[Records for finding displayed items]

<<<<

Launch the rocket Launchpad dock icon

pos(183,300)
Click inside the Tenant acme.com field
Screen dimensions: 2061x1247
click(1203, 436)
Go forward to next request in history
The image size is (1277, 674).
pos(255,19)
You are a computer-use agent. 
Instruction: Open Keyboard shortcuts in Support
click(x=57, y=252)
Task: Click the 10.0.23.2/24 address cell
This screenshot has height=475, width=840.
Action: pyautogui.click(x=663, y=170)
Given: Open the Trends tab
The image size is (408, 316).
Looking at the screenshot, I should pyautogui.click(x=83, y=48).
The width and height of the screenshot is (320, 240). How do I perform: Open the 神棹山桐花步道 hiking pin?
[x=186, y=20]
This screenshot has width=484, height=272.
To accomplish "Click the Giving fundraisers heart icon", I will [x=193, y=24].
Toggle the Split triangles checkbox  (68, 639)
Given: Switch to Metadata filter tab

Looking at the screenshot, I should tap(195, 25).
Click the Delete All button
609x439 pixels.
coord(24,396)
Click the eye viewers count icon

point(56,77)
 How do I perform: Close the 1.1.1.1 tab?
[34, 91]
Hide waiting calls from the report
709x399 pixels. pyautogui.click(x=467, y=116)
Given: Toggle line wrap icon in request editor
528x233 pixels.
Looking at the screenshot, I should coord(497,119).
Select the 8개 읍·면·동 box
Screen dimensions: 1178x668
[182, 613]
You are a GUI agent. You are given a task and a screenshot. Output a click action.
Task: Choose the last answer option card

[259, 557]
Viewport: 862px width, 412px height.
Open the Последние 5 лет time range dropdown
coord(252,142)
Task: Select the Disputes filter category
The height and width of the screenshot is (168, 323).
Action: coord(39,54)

>>>>

▶ Prompt
Copy out the listing above word for word, line by line, leaving nothing out.

▶ The response
Launch the rocket Launchpad dock icon

pos(183,300)
Click inside the Tenant acme.com field
Screen dimensions: 2061x1247
click(1203, 436)
Go forward to next request in history
The image size is (1277, 674).
pos(255,19)
You are a computer-use agent. 
Instruction: Open Keyboard shortcuts in Support
click(x=57, y=252)
Task: Click the 10.0.23.2/24 address cell
This screenshot has height=475, width=840.
Action: pyautogui.click(x=663, y=170)
Given: Open the Trends tab
The image size is (408, 316).
Looking at the screenshot, I should pyautogui.click(x=83, y=48).
The width and height of the screenshot is (320, 240). How do I perform: Open the 神棹山桐花步道 hiking pin?
[x=186, y=20]
This screenshot has width=484, height=272.
To accomplish "Click the Giving fundraisers heart icon", I will [x=193, y=24].
Toggle the Split triangles checkbox  (68, 639)
Given: Switch to Metadata filter tab

Looking at the screenshot, I should tap(195, 25).
Click the Delete All button
609x439 pixels.
coord(24,396)
Click the eye viewers count icon

point(56,77)
 How do I perform: Close the 1.1.1.1 tab?
[34, 91]
Hide waiting calls from the report
709x399 pixels. pyautogui.click(x=467, y=116)
Given: Toggle line wrap icon in request editor
528x233 pixels.
Looking at the screenshot, I should coord(497,119).
Select the 8개 읍·면·동 box
Screen dimensions: 1178x668
[182, 613]
You are a GUI agent. You are given a task and a screenshot. Output a click action.
Task: Choose the last answer option card

[259, 557]
Viewport: 862px width, 412px height.
Open the Последние 5 лет time range dropdown
coord(252,142)
Task: Select the Disputes filter category
The height and width of the screenshot is (168, 323).
Action: coord(39,54)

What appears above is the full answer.